Write out each of the records below word for word, and leave the pictures out.

● ● ● ● ● ● ●

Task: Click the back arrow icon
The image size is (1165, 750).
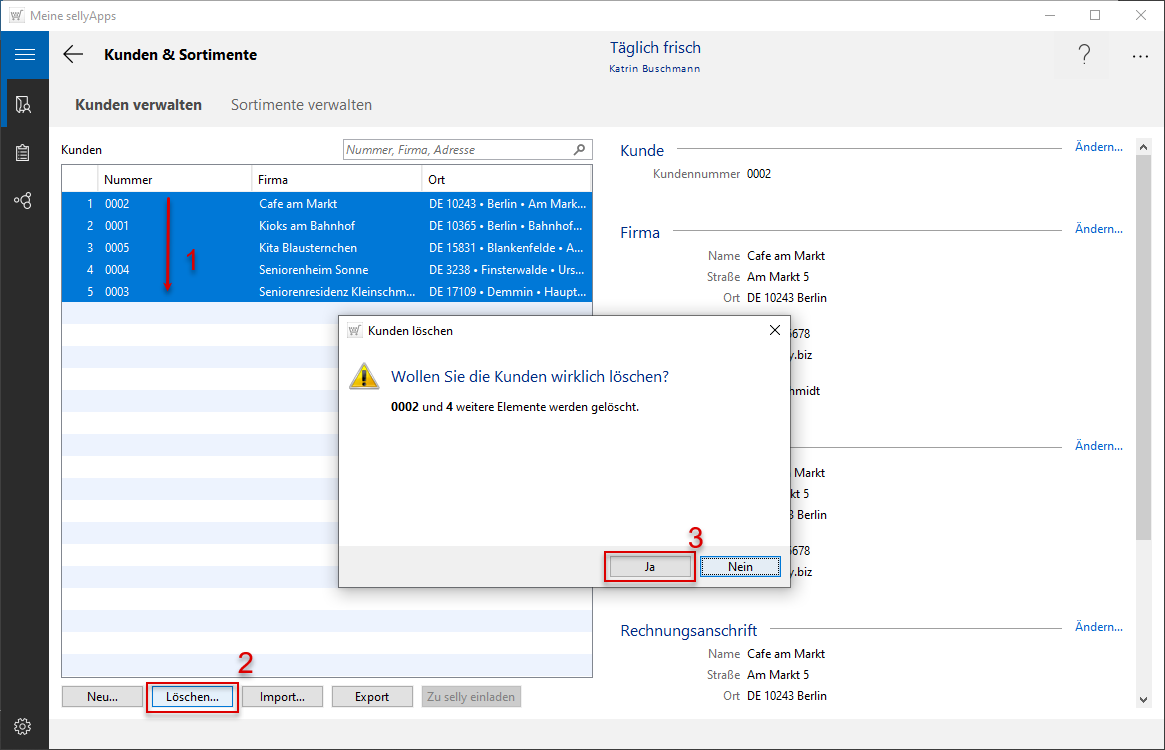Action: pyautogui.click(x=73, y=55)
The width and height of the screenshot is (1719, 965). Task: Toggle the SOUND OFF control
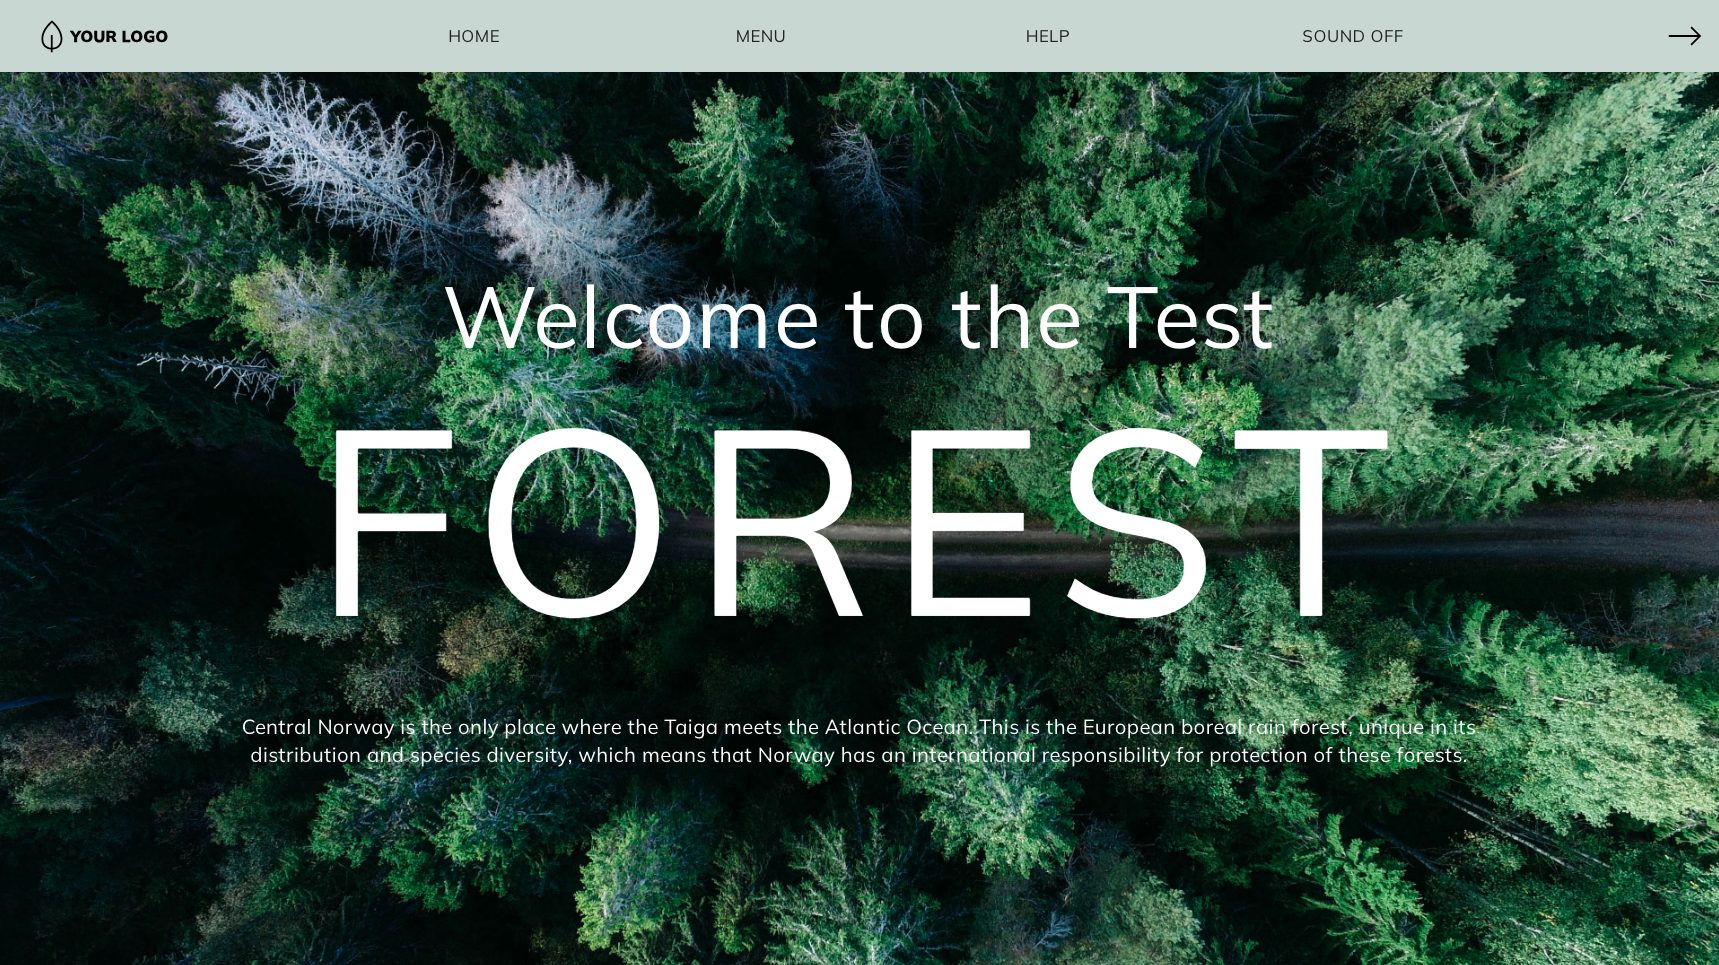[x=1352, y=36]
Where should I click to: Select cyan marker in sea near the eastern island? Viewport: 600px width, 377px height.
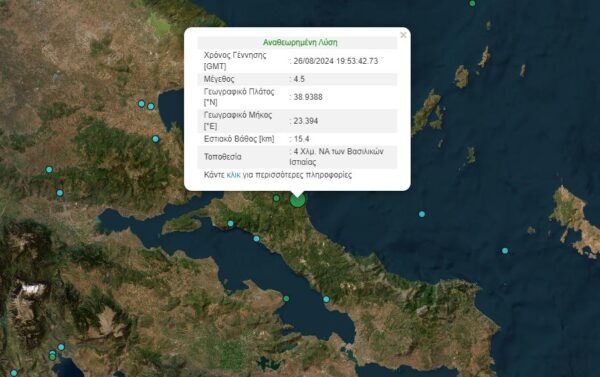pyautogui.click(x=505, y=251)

● ● ● ● ● ● ●

WORKED ANSWER:
Task: Click the back arrow icon
The image size is (1165, 750).
Action: pyautogui.click(x=73, y=55)
The width and height of the screenshot is (1719, 965). Task: Toggle the SOUND OFF control
[x=1352, y=36]
Where should I click to: Select cyan marker in sea near the eastern island? Viewport: 600px width, 377px height.
pyautogui.click(x=505, y=251)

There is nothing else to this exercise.